Cav is a ******. It's part of the territory. When he wins, he shoves it in your face. When he loses, he shoves it in your face. He deserves to be called out as a ******. Feillu's point is that Cav is a ******. Is he as much of one as Riccò? Probably not yet (Feillu made sure to take doping out of the equation, but Riccò the personality rubbed people up the wrong way enough for Bram Tankink to punch him out back in '08), but he's certainly got more than enough history of calling people out, whining whenever he loses.
Being the best is great and all, but it does seem that Cav has got to the stage where you feel you have a god-given right to win. He doesn't have a right to win - he still has to compete with people. People who he is better than - but that means they HAVE to try other things to beat him.
Think of it this way. If I go into battle with less men and less firepower than you, I will lose, assuming all else is equal. But if I change the territory of the fight to suit me, try unorthodox tactics (and yes, possibly ones of dubious moral nature) I have more chance of winning. If I then win the battle and go home, am I treated as scum for acting underhandedly? No, I'm lauded as a hero.
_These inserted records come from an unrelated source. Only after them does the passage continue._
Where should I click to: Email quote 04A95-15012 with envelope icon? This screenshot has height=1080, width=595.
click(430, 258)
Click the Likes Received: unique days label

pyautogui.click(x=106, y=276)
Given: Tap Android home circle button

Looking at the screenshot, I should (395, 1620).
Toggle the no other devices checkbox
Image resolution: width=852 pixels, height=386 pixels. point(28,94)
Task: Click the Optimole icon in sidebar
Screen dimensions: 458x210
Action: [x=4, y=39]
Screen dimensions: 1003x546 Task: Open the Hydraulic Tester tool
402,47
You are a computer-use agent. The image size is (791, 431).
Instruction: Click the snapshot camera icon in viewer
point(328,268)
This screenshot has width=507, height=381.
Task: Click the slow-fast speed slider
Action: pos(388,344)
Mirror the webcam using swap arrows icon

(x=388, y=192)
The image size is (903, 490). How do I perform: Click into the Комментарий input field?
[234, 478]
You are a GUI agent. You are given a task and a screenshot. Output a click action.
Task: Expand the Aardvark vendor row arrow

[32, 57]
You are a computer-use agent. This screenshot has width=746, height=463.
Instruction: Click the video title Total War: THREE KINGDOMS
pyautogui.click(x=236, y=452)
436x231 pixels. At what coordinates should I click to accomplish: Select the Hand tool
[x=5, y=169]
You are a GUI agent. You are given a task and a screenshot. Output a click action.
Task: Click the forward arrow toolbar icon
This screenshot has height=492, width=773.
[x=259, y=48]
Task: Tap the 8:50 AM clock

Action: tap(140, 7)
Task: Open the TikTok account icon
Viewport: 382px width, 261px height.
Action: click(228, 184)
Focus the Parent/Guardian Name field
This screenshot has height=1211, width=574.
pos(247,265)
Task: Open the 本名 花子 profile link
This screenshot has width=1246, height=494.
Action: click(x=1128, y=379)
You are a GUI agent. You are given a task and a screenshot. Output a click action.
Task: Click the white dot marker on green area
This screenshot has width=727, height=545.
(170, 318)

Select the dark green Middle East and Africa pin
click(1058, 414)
The more Cav proves himself the best in a straight sprint, the more people will be determined not to take it to a straight sprint, because they can't win in that case. And that means the more times Cav has to deal with somebody doing something other than just letting him waltz to victory. And so far he's shown that his way of dealing with that is to whine.
Besides, Cav always loses the first sprint of a GT then comes back to win every single other one, so who cares? Every flat stage from here on in will be an HTC procession.
And as for Romain Feillu saying that he would try and box Cavendish in?
If Feillu gets close enough to Cavendish to do it, something's gone very wrong with Cav's leadout.